After roughly a month of trial testimony earlier this year, the arguments in the case remain the same.
During three hours of arguments Monday, Brinkema, who sometimes tips her hand during legal arguments, did little to indicate how she might rule. She did, though, question the applicability of a key antitrust case Google cites in its defense.
The Justice Department contends Google built and maintained a monopoly in "open-web display advertising," essentially the rectangular ads that appear on the top and right-hand side of the page when one browses websites.
Google dominates all facets of the market. A technology called DoubleClick is used pervasively by news sites and other online publishers, while Google Ads maintains a cache of advertisers large and small looking to place their ads on the right webpage in front of the right consumer.
In between is another Google product, AdExchange, that conducts nearly instantaneous auctions matching advertisers to publishers.
In court papers, Justice Department lawyers say Google "is more concerned with acquiring and preserving its trifecta of monopolies than serving its own publisher and advertiser customers or winning on the merits."
As a result, content providers and news organizations have never been able to generate the online revenue they should due to Google's excessive fees for brokering transactions between advertisers and publishers, the government says.

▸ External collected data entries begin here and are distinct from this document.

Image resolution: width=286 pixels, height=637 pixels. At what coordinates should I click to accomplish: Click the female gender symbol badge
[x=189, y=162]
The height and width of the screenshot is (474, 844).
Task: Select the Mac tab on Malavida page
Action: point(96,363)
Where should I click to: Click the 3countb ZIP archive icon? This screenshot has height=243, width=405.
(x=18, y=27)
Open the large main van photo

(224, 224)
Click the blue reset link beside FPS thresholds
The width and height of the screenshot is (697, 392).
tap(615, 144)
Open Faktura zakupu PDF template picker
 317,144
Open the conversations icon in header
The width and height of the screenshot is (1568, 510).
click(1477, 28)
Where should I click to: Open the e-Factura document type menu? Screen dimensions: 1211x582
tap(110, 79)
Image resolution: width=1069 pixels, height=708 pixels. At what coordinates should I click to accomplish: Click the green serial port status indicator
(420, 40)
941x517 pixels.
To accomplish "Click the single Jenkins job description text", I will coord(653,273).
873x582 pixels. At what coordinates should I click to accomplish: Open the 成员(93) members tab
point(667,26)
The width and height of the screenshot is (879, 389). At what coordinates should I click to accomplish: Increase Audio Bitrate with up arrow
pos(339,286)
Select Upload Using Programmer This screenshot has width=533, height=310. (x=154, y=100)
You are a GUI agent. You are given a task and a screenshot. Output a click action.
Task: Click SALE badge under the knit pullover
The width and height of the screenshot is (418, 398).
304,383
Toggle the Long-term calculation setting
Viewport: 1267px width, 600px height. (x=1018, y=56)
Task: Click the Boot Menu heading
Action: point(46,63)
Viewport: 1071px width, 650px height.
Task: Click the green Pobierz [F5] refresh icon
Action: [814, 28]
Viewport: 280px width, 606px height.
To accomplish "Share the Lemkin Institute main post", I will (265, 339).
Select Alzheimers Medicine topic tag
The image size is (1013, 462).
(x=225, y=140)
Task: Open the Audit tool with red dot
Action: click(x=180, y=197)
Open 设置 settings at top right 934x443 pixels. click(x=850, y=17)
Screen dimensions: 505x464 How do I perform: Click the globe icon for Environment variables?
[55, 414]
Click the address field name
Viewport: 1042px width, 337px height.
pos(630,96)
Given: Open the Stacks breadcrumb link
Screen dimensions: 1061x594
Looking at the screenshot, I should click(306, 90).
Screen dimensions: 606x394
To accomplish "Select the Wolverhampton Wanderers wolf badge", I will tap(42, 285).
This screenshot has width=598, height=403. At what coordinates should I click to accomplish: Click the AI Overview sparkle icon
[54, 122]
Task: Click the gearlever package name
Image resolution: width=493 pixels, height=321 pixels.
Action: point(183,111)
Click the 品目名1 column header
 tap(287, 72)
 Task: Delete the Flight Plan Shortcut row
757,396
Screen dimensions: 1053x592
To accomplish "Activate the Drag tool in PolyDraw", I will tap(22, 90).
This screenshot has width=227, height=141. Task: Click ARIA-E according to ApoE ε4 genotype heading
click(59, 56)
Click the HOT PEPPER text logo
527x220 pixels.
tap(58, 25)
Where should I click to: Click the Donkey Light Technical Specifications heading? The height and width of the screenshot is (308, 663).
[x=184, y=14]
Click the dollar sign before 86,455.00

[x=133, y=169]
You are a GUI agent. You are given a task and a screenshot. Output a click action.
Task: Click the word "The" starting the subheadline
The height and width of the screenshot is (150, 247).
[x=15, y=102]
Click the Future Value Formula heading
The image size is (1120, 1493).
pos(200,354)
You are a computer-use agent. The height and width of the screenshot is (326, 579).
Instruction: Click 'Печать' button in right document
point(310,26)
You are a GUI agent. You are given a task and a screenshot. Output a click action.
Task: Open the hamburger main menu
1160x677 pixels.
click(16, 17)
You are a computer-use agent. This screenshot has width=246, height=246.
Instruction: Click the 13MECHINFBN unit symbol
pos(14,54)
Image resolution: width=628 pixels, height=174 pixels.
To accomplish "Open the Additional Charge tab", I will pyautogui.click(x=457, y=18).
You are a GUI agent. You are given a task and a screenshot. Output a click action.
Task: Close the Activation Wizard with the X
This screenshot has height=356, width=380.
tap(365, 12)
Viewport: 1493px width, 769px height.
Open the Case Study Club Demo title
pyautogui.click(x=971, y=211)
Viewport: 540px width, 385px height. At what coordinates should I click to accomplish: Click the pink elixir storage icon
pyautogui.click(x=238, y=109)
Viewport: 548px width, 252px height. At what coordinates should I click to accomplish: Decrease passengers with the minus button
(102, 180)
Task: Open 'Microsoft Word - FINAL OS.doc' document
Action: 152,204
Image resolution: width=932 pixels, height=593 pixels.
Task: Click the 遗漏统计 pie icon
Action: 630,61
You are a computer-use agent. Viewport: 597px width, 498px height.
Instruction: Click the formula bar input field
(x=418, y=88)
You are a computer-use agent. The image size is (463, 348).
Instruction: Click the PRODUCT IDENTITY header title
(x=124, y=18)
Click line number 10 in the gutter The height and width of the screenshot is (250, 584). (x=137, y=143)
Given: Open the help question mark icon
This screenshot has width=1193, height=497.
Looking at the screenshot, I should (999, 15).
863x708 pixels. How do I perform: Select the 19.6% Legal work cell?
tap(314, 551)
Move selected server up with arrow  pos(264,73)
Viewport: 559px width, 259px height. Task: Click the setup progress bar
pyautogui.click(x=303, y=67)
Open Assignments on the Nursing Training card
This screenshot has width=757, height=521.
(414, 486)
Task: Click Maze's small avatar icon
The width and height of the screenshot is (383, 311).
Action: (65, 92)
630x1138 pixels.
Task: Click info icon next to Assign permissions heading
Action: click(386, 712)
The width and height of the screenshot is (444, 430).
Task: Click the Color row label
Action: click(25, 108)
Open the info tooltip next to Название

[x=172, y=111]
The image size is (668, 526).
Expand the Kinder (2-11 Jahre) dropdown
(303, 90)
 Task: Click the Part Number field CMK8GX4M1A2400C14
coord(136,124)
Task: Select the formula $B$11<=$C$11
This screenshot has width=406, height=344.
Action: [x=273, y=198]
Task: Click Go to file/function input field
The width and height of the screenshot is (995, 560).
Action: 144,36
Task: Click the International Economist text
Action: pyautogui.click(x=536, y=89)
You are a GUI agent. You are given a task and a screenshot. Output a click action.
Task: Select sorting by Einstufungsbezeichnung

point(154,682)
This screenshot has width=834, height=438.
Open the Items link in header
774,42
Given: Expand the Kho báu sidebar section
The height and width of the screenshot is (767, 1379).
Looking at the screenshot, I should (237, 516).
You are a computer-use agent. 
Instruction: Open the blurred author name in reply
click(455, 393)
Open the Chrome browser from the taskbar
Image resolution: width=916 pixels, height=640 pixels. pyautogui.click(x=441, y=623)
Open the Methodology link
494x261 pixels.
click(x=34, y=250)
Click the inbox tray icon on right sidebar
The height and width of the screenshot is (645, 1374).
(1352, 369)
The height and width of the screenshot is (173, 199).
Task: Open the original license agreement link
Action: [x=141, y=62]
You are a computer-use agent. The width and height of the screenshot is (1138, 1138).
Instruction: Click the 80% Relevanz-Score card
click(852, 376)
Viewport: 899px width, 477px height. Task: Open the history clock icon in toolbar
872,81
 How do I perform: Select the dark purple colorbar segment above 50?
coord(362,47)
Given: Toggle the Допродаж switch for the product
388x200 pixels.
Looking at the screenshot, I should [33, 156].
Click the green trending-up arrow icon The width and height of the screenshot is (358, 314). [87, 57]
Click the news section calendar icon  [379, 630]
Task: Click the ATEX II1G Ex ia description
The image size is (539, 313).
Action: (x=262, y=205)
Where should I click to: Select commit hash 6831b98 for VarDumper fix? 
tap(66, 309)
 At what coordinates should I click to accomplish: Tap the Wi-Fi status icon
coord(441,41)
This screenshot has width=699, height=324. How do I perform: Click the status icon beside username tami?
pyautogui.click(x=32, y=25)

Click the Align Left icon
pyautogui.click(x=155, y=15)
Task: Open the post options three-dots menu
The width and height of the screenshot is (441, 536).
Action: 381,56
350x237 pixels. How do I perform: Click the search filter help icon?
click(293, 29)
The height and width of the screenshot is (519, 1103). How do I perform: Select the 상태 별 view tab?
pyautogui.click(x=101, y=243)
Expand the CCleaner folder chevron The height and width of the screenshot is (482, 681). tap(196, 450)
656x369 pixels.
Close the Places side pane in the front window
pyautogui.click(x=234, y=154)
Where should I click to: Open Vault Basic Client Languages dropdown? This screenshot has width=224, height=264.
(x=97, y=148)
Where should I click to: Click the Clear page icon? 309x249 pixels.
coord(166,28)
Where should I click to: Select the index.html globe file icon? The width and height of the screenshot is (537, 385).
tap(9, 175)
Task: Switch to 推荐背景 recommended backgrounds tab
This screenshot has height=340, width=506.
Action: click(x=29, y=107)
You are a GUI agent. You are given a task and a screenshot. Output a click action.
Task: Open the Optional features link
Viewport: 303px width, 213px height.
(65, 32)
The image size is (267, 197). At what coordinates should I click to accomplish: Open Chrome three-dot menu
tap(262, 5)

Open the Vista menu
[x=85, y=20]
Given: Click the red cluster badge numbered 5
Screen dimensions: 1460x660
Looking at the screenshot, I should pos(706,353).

Google argues the government's case improperly focuses on a narrow niche of online advertising. If one looks more broadly at online advertising to include social media, streaming TV services, and app-based advertising, Google says it controls as little as 10% of the market, a share that is dwindling as it faces increased and evolving competition.
Google alleges in court papers that the government's lawsuit "boil(s) down to the persistent complaints of a handful of Google's rivals and several mammoth publishers."
Google also says it has invested billions in technology that facilitates the efficient match of advertisers to interested consumers and it should not be forced to share its technology and success with competitors.
"Requiring a company to do further engineering work to make its technology and customers accessible by all of its competitors on their preferred terms has never been compelled by U.S. antitrust law," the company wrote.
Brinkema, during Monday's arguments, also sought clarity on Google's market share, a number the two sides dispute, depending on how broadly the market is defined.
Historically, courts have been unwilling to declare an illegal monopoly in markets in which a company holds less than a 70% market share. Google says that when online display advertising is viewed as a whole, it holds only a 10% market share, and dwindling.
The Justice Department contends, though, that when focusing on open-web display advertising, Google controls 91% of the market for publisher ad servers and 87% of the market for advertiser ad networks.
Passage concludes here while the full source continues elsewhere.